**Brano citato**.
____________________

Non solo deve subire gli starli dei talebani green, ma adesso anche degli strateghi di politica estera: il gas naturale. Questa fonte energetica sta subendo la stessa esperienza del petrolio e suoi derivati: negli anni ’70 del secolo scorso quest’ultimo venne additato come la causa di tutti i mali, ma era solo un’arma economica che veniva brandita da una parte degli sceicchi arabi, così come oggi il gas viene brandito dal sanguinario invasore russo Putin.

____________________

**Voci fornite**.
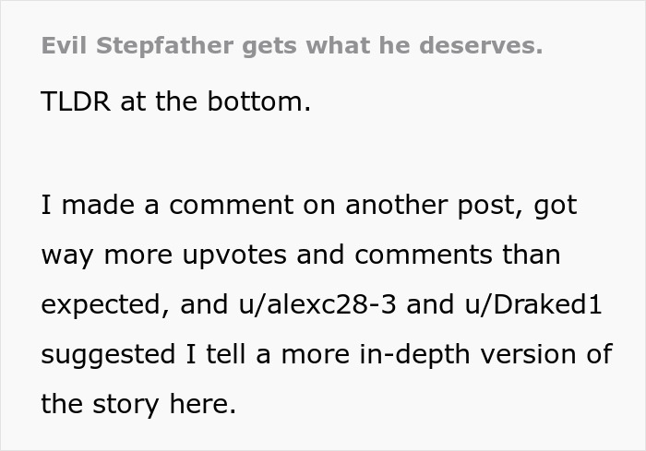Click the post title starting 'Evil Stepfather'
The height and width of the screenshot is (451, 646).
pyautogui.click(x=292, y=45)
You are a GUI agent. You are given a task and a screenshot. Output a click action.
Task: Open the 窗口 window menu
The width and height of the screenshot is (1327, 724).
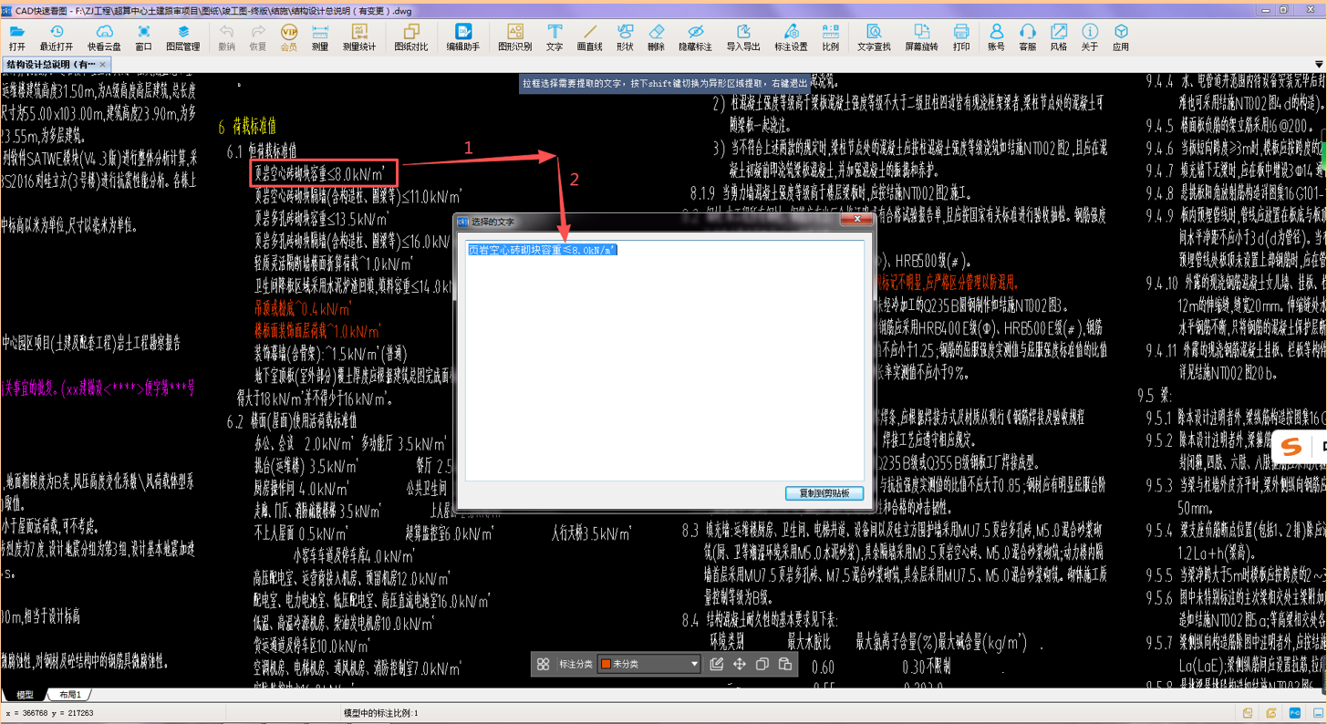143,37
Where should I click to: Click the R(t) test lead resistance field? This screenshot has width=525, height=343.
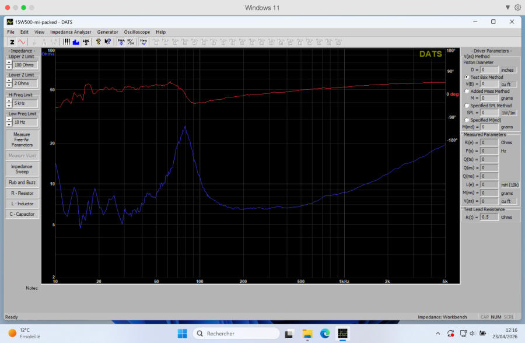(x=489, y=217)
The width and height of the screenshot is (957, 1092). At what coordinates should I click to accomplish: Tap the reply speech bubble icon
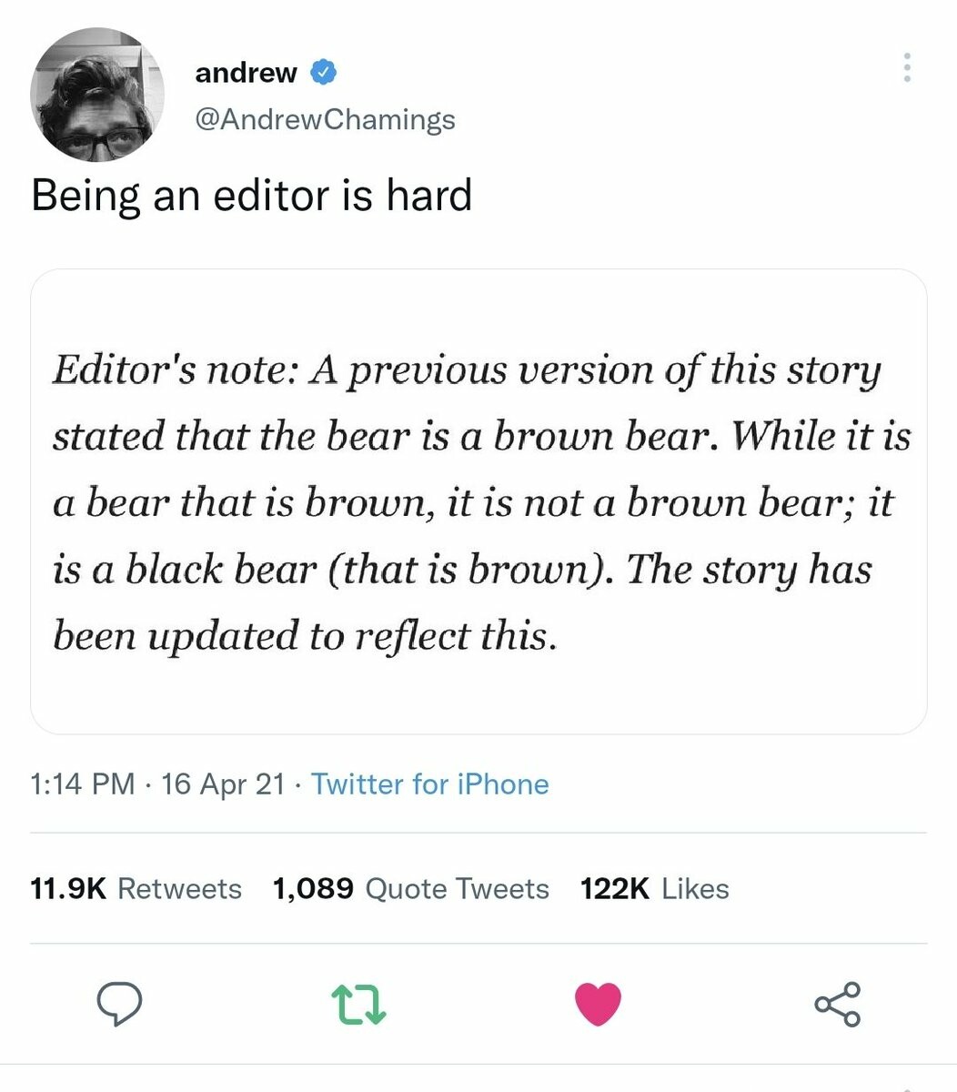[x=119, y=1003]
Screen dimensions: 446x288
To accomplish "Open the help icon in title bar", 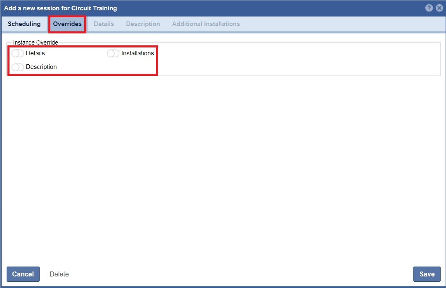I will (x=429, y=8).
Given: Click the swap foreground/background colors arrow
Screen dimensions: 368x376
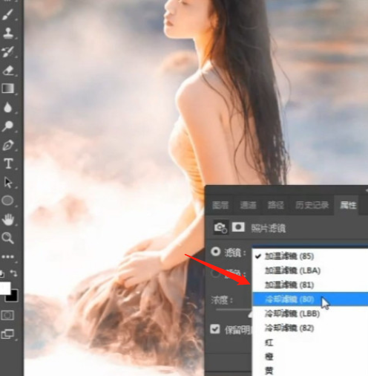Looking at the screenshot, I should pyautogui.click(x=13, y=273).
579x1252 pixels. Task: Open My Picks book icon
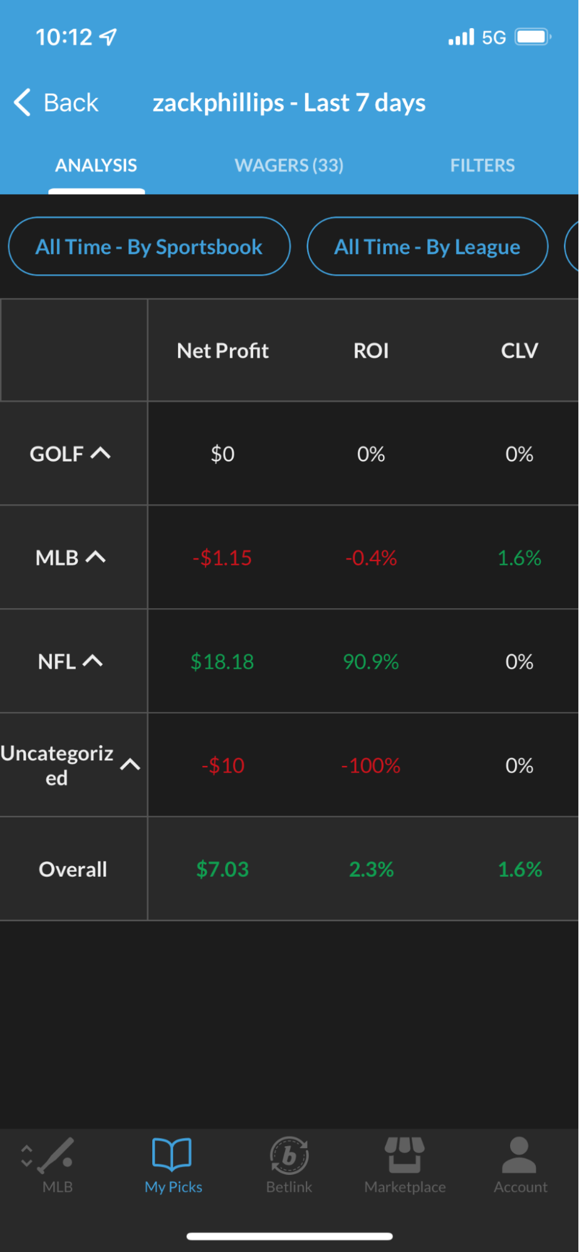pyautogui.click(x=172, y=1154)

____________________

**Consegna**.
Rispondi in breve a queste domande sul brano citato:
1. Quale fonte energetica è al centro del brano?
2. In quale periodo il petrolio venne additato come la causa di tutti i mali?
3. Chi brandiva il petrolio come arma economica?

**Risposta**.
1. Il gas naturale.
2. Negli anni ’70 del secolo scorso.
3. Una parte degli sceicchi arabi.